Where do we stand? Sebuah kalimat tanya yang singkat. Jawabnya pun cukup sederhana. Setiap orang senantiasa berada di tengah komunitas dengan berbagai skala. Akan tetapi, tidak semua manusia mampu menerjemahkan keberadaan itu dengan baik, sekalipun dirinya merasa berada di tengah kumpulan manusia yang mengakui keberadaannya. Sebagian orang menyebut masyarakat sebagai tempat di mana setiap insan berkesempatan mengaktualisasikan diri. Sebagian yang lain ada juga yang menyebutnya lingkungan untuk berinteraksi. Sedangkan, aku menyebutnya sebagai medan pertarungan. Pertarungan dalam konotasi positif dan konotasi negatif. Sejauh mata memandang, sejauh itu pula diri ini mengartikan. Tak perlu dipungkiri lagi, kenyataan di lapangan mengatakan demikian. Semua orang bersaing dalam banyak segi kehidupan. Seseorang yang dulunya saudara bisa menjadi musuh bersama dan kawan bisa juga jadi lawan. Itulah fakta yang terjadi. Kehidupan sosial bukan lagi berfungsi sebagai penyeimbang ketimpangan masyarakat, melainkan sebagai media pemuas kebutuhan. Suatu ketika, satu keluarga menangis kelaparan, tapi tetangganya dengan mobil baru justru berkeliaran. Banyak anak putus sekolah karena biaya, tetapi yang berkemampuan lebih dalam hal finansial justru mengesampingkan urusan sekolah. Ada lagi satu contoh, ketika mereka yang hidup dengan hegemoni dunia barat bertemu dengan golongan yang setia menegakkan syariat, sedikitpun tidak ada rasa malu yang mengalir di urat. Betapa jauh pergeseran fungsi sosial di masyarakat kita telah mengubah pola pikir masyarakat.
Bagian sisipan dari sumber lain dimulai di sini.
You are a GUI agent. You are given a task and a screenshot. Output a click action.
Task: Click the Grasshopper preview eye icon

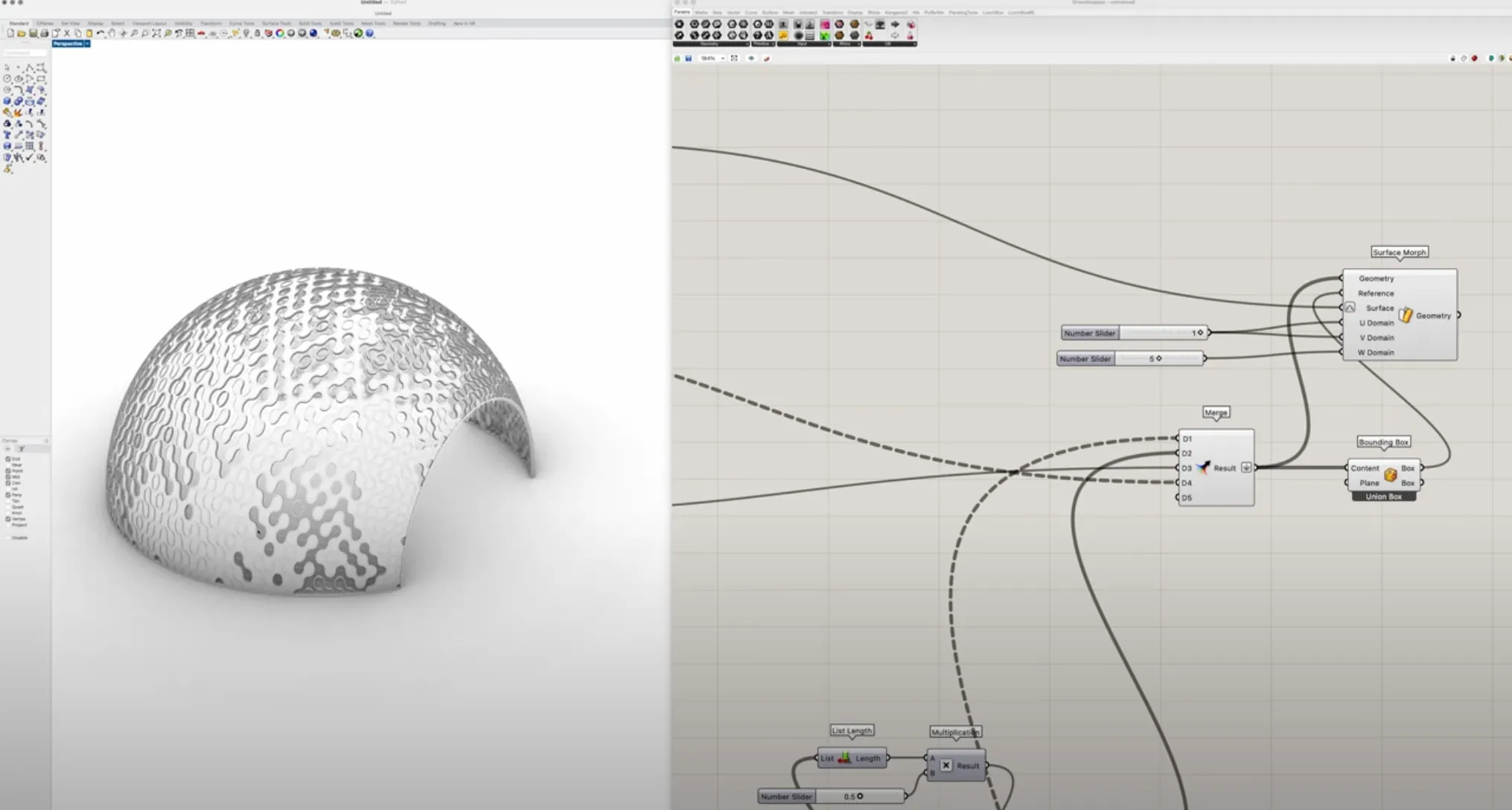tap(751, 58)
Di lain pihak, tidak sedikit pula di antara manusia yang juga menjadikan kehidupan dunia ini sebagai medan persaingan. Hanya saja, persaingan di sini berupa berlomba-lomba dalam menuju kebaikan. Inilah fenomena yang terjadi. Ada banyak rupa perangai manusia. Permasalahannya adalah keanekaragaman rupa itu diterima begitu saja dengan mudah. Akibatnya, yang salah semakin salah, yang baik semakin baik meskipun sekadar untuk diri sendiri. Suka atau tidak itu semua terjadi di sekitar kita. Lantas, apa yang harus kita lakukan? Apakah hanya dengan mengkritisi kemudian semuanya akan berubah? Tentu tidak.
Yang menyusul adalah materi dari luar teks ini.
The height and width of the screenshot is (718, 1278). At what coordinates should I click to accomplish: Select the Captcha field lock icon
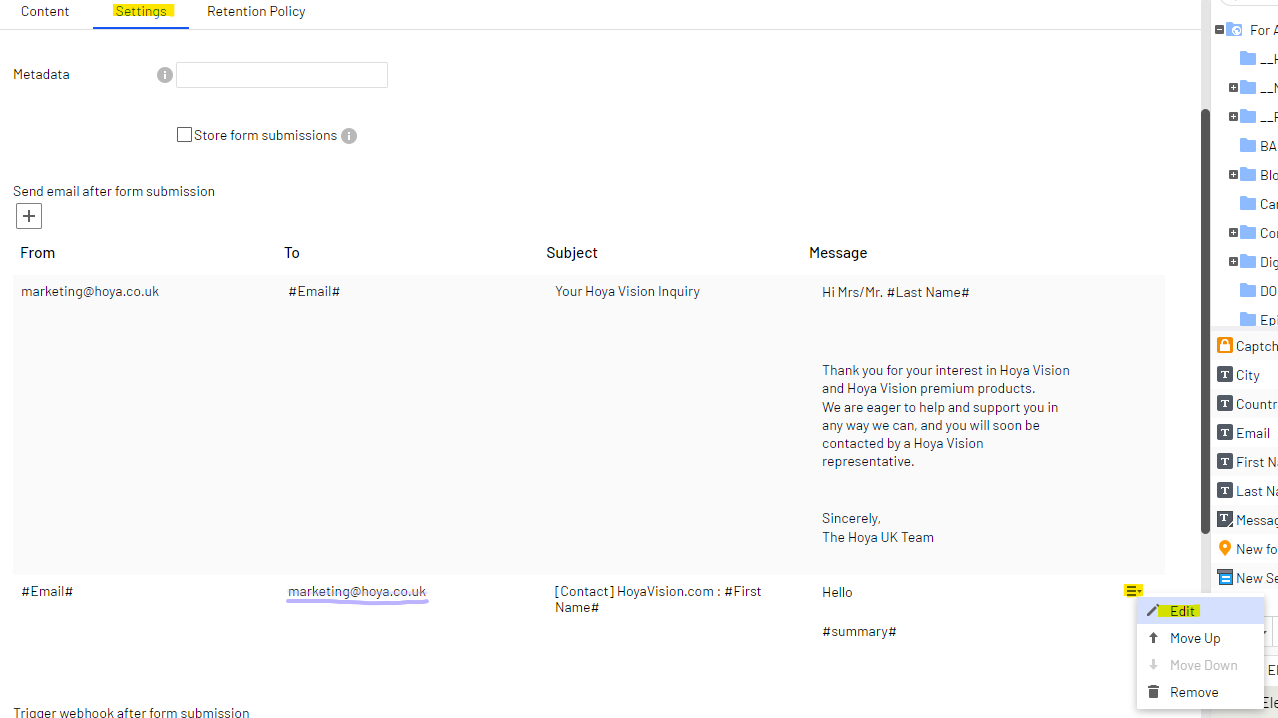click(1225, 344)
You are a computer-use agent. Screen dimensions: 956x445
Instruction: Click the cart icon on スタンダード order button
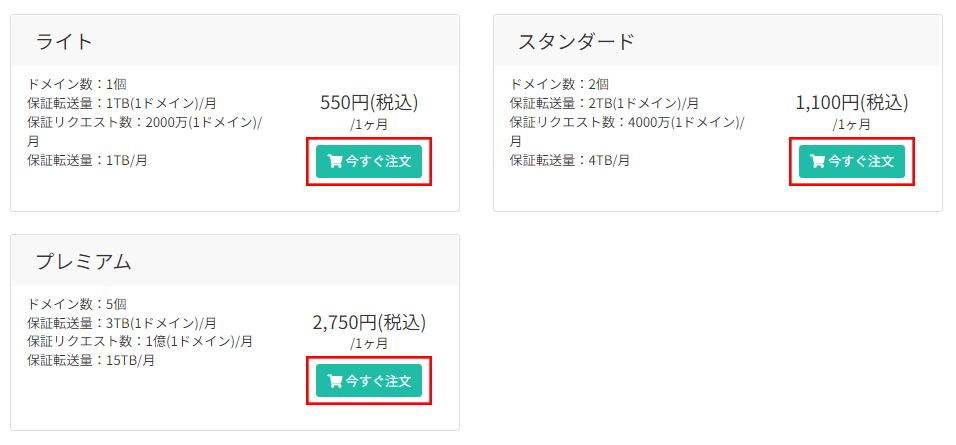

Sebagai seorang pemuda yang menjadi bagian dari masyarakat, merupakan sebuah kewajiban bagi kita untuk menyelesaikan berbagai persoalan sosial. Penekanannya ada pada stategi untuk menemukan solusi yang tepat. Selama ini, rata-rata pemuda berusaha memberikan kontribusi dan peran bagi masyarakat melalui suatu komunitas yang berbasis banyak hal. Ada agama, politik, hobi, gaya hidup, dan lain sebagainya. Padahal, lagi-lagi kenyataan di lapangan membuktikan bahwa hanya sebagian kecil pemuda yang antusias bergabung dalam basis-basis tersebut. Persoalannya kemudian, apa peran sebagian yang lain? Bukankah seharusnya mereka juga bisa diberdayakan? Ini titik berat yang belum banyak disentuh.
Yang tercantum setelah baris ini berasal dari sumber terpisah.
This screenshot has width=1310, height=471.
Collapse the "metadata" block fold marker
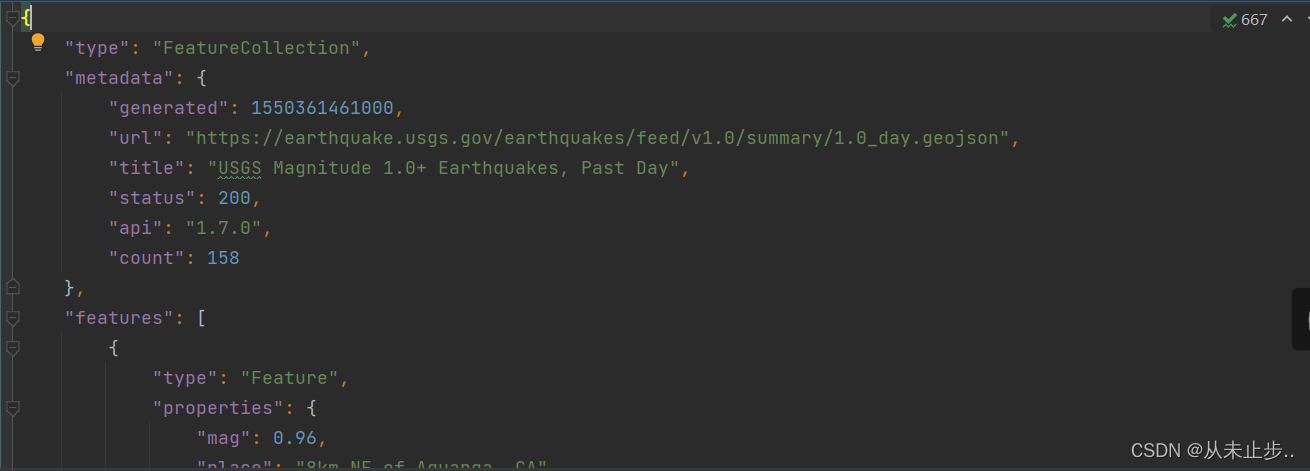coord(12,78)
Ketika terjadi gempa, banyak rumah roboh. Rehabilitasi dilakukan di berbagai sektor kehidupan, termasuk pembangunan gedung-gedung dan rumah. Pernahkah kita sadar bahwa semua proses pembangunan itu dimulai dari pondasinya satu per satu, baik rehabilitasi gedung maupun manusia. Inilah analogi yang akan menghantarkan pada solusi peran pemuda dalam masyarakat. Sebuah proses tentunya harus dimulai dari dalam. Bagaimana menyadarkan para pemuda? Jikalau memang caranya harus satu persatu, tidak masalah. Hal ini lambat laun akan menjadikan pemuda peduli meskipun secara individu. Seperti teori Price Volatility dari Al-Ghazali, yang kurang lebih menyebutkan bahwa tidak apa-apa menurunkan suatu harga barang. Sebab, dalam jangka panjang, keputusan tersebut akan memberikan keuntungan yang lebih. Sama halnya dengan pemuda, tidak masalah kita membangunnya satu demi satu. Setidaknya, dengan itu akan muncul kepedulian. Kemudian, suatu hari benar-benar bisa diberdayakan bersama-sama. Adapun contoh peran pemuda dalam lingkup kecil dan individu adalah dengan mencontohkan dan mengaplikasikan apa yang mereka dapatkan di bangku pendidikan. Sebab, hal itulah yang termudah yang mempu mereka lakukan.